東美濃名物「栗きんとん」
岐阜県南東部の恵那地方、東美濃地方では栗を使った和菓子「栗きんとん」が名物です。
「栗きんとん」といえば一般的にはおせち料理に出る甘く粘り気のある餡で栗をからめた「栗金団」が思い浮かびますが、東美濃地方では「栗きんとん」といえば茹でたり蒸した栗をすり潰して砂糖を加えて茶巾で絞って栗の形にした和菓子「栗金飩(くりきんとん)」を指します。
季節のお菓子として栗の収穫が始まる9月から翌年の1月頃までしか製造販売されない限定商品です。
栗の風味としっとりとした食感は上品で高級感溢れる和菓子です。
「栗きんとん」の発祥と歴史
中山道の宿場町として栄えた中津川市や恵那市では昔から山栗が多く収穫され、栗を使った料理や菓子が作られてきました。
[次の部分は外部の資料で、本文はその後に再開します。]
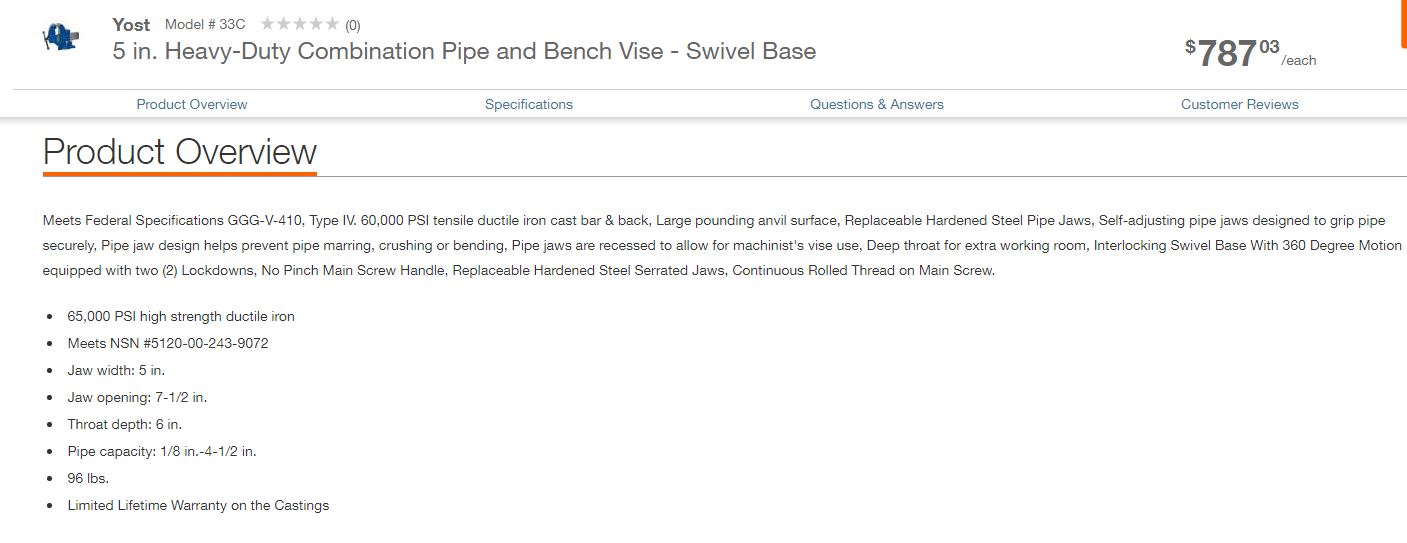Screen dimensions: 1407x543
Task: Click the $787.03 price
Action: tap(1238, 53)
街道を通る旅人をもてなす為に、宿場では栗を茹でて布巾で絞ってお菓子として出したのが「栗きんとん」の始まりといわれています。
江戸時代後期になると俳諧が盛んになりお茶会の機会も増えて、それに応ずるようにお茶菓子として「栗きんとん」をはじめとする栗菓子が発展していきました。
茶会、宿場、家庭でも日常的に食べられていた「栗きんとん」ですが、明治時代中期になると商品化が進み、中津川、恵那の東美濃地方は栗菓子の専門店が軒を連ねるようになりました。
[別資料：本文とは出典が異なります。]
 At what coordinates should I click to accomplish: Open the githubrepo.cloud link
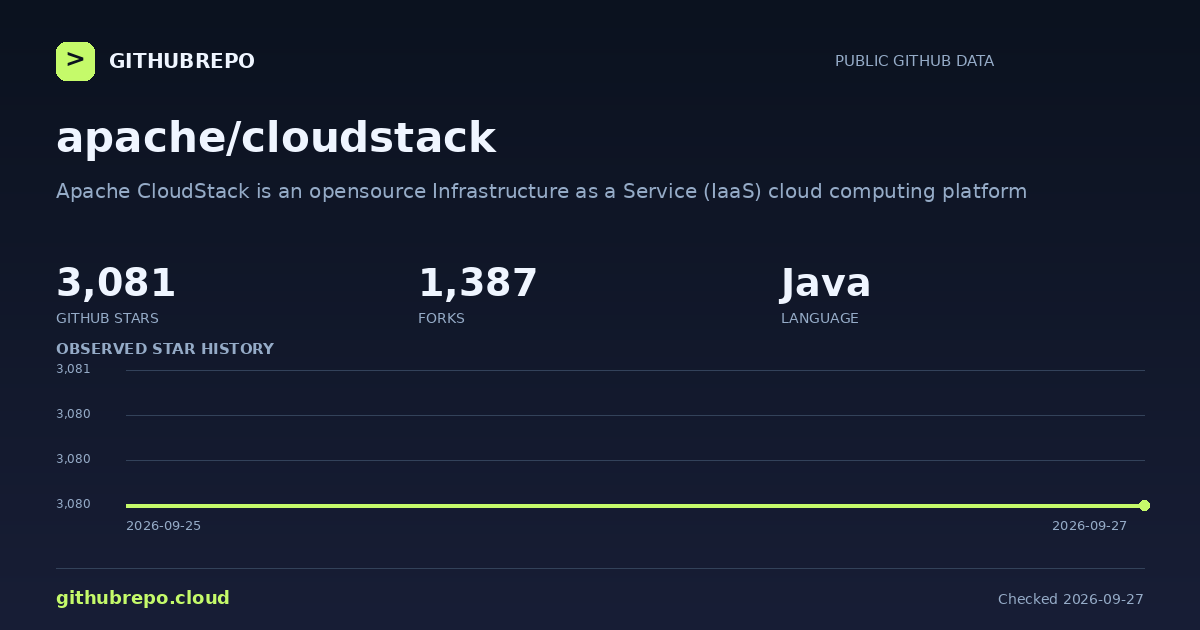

現在では東美濃地方には50軒以上の和菓子屋が立ち並び、各店工夫を凝らした栗菓子を提供しています。
JR中津川駅前には中津川は「栗きんとん発祥の地」とする石碑があり、毎年9月9日の重陽の節句には菓子組合などが中心となって祈願祭が行われ、「栗きんとん」の配布を行っています。
「栗きんとん」の作り方
「栗きんとん」の材料は栗と砂糖だけですが、作り方によって様々な味わいになります。
かつては東美濃地方に自生する山栗を使っていましたが、今では恵那栗を代表とする栗を栽培して栗料理や栗菓子に使用しています。
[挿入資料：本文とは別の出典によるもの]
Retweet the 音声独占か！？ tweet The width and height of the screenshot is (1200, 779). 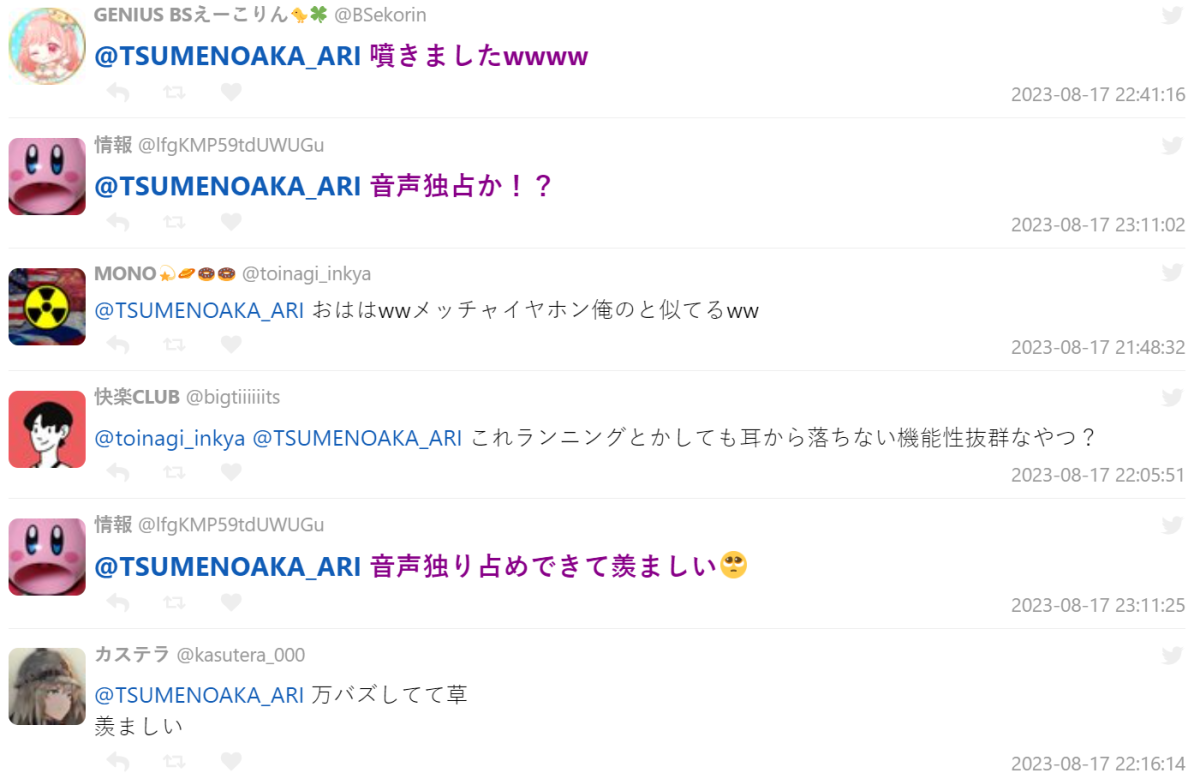point(174,222)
「栗きんとん」はまずは9月頃より収穫が始まる栗を渋皮が付いたまま茹でるか蒸した後に、包丁で真っ二つに切ってスプーンなどで中身をすくい出します。
そしてマッシャーや裏ごし器で裏ごしをしたら砂糖を加えて味を調えます。
どの位裏ごしするかは家庭や店により異なりますが、栗の食感をある程度残したいならほどほどに裏ごしする事になります。
次に味を調えながら弱火でゆっくり混ぜながら炊き上げます。
栗が手で触っても付かない程度になったら火を止めて、1個分の量を布巾に取って絞って形を整えれば出来上がりです。